# Negative data preparation
In the context of this project, a negative example constitutes a pair of molecules (miRNA and mRNA) that do NOT interact. Given the lack of experimentally confirmed negative examples, the available datasets for target prediction are highly unbalanced, containing exclusively positive data (pairs that interact). To overcome this problem, a negative publicly available curated dataset for human (hsa) miRNA target prediction is proposed. However, since this project proposal uses A. thaliana (ath) as organism to study, only the homologous and highly conserved genes across both organisms will be considered.

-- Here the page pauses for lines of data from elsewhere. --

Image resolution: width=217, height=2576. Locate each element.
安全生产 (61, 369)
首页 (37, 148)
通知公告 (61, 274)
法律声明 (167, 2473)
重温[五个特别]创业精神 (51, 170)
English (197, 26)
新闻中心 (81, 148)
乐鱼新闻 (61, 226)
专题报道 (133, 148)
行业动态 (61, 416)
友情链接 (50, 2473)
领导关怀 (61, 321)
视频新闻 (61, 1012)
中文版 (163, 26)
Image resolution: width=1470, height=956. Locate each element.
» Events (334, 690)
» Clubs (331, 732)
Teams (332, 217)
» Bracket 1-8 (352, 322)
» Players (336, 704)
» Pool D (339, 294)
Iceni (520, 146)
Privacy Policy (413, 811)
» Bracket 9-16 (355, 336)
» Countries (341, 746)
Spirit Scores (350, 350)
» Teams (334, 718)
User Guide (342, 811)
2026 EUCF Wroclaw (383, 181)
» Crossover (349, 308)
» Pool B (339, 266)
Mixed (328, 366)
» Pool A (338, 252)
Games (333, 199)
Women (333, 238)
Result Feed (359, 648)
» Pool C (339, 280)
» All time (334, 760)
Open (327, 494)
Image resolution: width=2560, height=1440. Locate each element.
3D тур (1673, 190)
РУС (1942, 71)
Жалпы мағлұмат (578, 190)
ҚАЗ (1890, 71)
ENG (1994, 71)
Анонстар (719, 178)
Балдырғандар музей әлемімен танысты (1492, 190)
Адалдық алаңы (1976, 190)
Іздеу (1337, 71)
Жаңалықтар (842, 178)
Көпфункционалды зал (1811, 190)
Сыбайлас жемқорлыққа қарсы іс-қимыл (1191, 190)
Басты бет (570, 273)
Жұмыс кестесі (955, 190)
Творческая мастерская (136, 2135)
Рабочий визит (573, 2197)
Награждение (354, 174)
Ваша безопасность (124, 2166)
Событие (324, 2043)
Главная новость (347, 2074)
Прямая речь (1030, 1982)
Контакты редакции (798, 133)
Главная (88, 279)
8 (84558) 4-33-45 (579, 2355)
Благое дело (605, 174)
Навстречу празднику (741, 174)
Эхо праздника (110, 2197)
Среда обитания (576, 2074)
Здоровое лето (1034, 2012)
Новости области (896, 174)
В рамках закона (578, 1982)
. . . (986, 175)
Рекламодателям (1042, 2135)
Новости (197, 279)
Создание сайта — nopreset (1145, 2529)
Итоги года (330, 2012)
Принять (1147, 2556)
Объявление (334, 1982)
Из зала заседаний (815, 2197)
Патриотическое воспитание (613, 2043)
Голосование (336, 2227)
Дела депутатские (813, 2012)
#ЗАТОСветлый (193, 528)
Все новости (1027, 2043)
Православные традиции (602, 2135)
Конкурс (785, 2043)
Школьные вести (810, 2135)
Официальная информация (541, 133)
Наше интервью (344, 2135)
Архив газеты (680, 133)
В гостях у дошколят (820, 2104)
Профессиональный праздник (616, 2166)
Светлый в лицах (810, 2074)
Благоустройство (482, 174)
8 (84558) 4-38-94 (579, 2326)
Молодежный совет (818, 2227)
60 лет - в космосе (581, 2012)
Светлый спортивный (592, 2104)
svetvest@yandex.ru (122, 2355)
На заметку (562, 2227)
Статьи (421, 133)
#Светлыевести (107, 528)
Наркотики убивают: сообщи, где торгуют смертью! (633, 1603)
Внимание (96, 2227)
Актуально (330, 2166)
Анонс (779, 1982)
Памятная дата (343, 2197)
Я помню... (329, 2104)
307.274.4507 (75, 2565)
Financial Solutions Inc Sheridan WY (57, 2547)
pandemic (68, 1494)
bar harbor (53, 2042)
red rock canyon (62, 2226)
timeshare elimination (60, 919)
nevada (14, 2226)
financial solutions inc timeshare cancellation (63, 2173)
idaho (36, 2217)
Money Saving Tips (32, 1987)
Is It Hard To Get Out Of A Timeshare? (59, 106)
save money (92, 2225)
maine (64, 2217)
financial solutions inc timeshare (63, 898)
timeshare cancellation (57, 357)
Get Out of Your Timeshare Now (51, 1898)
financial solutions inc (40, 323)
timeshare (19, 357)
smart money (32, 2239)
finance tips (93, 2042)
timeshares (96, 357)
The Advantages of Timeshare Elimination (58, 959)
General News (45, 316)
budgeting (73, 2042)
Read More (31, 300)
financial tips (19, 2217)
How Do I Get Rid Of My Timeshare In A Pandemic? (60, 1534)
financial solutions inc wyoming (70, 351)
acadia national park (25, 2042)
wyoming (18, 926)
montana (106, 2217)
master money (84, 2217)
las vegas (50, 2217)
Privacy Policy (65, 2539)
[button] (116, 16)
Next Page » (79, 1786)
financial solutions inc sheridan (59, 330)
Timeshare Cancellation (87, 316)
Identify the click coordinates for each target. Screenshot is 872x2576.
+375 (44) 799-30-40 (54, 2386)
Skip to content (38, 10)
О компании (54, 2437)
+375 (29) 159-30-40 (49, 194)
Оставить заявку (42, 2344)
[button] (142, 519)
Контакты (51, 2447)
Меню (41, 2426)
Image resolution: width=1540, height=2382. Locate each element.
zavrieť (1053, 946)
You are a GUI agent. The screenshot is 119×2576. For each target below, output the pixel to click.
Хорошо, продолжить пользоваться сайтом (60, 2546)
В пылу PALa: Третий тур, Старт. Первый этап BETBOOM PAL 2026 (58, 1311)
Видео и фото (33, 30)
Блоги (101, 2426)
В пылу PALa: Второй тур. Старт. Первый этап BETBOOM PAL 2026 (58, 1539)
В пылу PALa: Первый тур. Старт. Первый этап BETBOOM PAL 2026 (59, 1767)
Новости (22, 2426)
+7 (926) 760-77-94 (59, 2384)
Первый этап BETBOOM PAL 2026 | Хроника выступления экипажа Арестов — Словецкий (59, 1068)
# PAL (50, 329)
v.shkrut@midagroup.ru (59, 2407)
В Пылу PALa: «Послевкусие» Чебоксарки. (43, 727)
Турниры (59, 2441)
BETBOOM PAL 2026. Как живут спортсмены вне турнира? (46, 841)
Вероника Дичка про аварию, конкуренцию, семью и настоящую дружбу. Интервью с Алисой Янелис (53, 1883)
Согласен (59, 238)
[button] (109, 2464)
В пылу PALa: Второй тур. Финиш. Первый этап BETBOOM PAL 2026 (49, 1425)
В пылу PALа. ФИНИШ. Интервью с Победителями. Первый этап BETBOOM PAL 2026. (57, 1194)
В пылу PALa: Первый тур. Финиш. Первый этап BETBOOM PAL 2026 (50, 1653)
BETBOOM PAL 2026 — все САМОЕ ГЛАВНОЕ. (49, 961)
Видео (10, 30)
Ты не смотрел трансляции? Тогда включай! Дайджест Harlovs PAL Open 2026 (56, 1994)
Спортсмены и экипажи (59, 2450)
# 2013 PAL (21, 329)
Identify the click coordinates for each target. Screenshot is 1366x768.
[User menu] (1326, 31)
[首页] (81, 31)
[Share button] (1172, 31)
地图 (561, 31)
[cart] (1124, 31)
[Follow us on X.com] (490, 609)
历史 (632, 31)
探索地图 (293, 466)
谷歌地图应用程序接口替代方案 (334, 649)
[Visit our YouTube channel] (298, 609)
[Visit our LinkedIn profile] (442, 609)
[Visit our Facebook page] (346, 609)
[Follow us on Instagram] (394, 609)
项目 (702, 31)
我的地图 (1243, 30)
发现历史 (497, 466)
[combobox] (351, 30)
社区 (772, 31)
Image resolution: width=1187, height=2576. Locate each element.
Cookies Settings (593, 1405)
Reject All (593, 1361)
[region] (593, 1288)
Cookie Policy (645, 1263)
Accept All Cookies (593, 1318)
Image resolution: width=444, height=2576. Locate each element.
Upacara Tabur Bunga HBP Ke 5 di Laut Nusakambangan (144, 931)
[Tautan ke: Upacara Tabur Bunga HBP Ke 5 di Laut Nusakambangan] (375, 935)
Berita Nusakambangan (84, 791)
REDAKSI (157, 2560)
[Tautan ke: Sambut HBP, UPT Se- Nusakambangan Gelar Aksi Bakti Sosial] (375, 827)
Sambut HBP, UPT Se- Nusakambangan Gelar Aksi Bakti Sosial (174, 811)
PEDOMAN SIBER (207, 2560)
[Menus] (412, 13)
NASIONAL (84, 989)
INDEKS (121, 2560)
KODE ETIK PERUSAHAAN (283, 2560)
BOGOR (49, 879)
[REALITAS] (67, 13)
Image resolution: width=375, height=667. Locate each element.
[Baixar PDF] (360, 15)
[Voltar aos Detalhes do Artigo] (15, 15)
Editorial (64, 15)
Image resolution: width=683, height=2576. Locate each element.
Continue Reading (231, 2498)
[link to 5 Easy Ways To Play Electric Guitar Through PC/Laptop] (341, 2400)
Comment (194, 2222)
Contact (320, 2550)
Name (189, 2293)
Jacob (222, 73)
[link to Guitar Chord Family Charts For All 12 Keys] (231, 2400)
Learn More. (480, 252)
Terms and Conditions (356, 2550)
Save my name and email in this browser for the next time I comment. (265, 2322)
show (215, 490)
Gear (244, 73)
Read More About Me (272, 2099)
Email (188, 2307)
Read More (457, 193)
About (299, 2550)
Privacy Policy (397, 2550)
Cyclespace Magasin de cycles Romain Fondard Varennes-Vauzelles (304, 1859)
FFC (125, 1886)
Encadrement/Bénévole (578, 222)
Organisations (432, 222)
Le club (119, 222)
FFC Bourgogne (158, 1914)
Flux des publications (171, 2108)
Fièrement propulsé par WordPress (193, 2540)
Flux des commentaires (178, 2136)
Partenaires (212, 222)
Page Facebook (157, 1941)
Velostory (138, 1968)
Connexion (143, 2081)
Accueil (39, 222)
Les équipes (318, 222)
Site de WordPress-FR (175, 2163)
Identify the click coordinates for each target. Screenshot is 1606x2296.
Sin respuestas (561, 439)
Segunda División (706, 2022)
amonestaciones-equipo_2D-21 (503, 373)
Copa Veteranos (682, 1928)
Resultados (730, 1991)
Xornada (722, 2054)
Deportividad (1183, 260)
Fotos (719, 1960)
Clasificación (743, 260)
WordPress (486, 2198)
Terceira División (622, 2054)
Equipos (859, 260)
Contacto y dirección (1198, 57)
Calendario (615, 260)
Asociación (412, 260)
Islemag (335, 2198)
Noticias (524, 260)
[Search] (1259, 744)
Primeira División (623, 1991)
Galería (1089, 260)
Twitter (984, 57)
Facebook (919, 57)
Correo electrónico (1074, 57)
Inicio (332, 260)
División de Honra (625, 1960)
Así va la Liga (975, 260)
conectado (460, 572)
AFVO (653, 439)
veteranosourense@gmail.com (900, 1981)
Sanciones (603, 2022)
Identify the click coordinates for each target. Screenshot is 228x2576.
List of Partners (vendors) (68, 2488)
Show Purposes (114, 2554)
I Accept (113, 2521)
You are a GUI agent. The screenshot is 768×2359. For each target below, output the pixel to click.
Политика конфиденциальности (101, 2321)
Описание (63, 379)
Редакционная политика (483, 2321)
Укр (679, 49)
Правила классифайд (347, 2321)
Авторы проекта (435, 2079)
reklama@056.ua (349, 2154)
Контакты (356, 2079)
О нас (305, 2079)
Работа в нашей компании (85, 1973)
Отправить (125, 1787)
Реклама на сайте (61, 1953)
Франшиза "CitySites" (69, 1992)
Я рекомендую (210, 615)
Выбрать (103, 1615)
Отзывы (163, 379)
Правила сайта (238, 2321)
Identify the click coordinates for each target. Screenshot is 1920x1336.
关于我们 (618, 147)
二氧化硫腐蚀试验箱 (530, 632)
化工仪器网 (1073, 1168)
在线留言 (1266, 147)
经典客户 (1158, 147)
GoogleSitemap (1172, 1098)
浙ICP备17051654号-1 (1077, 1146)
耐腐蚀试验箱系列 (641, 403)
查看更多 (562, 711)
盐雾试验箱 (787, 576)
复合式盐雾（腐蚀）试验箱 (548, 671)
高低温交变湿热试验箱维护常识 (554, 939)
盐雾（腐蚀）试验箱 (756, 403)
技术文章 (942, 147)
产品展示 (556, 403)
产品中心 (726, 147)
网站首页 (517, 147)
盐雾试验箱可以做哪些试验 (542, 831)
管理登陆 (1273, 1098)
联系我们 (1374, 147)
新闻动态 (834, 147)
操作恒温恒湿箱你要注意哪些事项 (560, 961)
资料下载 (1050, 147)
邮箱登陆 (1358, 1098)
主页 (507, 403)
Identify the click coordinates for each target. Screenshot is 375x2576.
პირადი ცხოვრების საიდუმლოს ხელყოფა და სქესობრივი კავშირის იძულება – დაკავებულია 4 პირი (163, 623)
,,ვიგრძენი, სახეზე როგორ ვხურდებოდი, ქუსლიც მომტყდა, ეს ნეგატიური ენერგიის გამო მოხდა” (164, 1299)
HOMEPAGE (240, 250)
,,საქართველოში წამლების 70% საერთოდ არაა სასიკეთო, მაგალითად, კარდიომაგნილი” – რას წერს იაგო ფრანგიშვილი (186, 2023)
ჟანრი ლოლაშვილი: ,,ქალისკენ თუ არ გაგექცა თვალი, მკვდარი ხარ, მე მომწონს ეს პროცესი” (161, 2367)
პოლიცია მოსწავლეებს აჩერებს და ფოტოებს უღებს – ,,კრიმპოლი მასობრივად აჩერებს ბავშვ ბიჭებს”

The process of mapping those genes across organisms is presented in this notebook.


### Preprocessing
The original dataset is presented in the publication associated to TargetMiner [1]. For the preprocessing stage, the RefSeq IDs were converted into Gene symbol IDs using Genomics Biotools [2], then the invalid IDs and duplicates were removed from the dataset.

### Methodology
The proposed methodology for preparing a negative dataset consists of:
- Extracting the H. sapiens (hsa) miRNA sequence.
- Getting the hsa target sequence.
- Finding the homologous miRNA sequences in A. thaliana (ath).
- Getting the homologous target sequence in ath.


### Sequence extraction
To extract the miRNA sequences, a dataset containing all known mature miRNA sequences was downloaded from miRBase [3], whereas to locate the target sequences, the full hsa genome was used [4, 5].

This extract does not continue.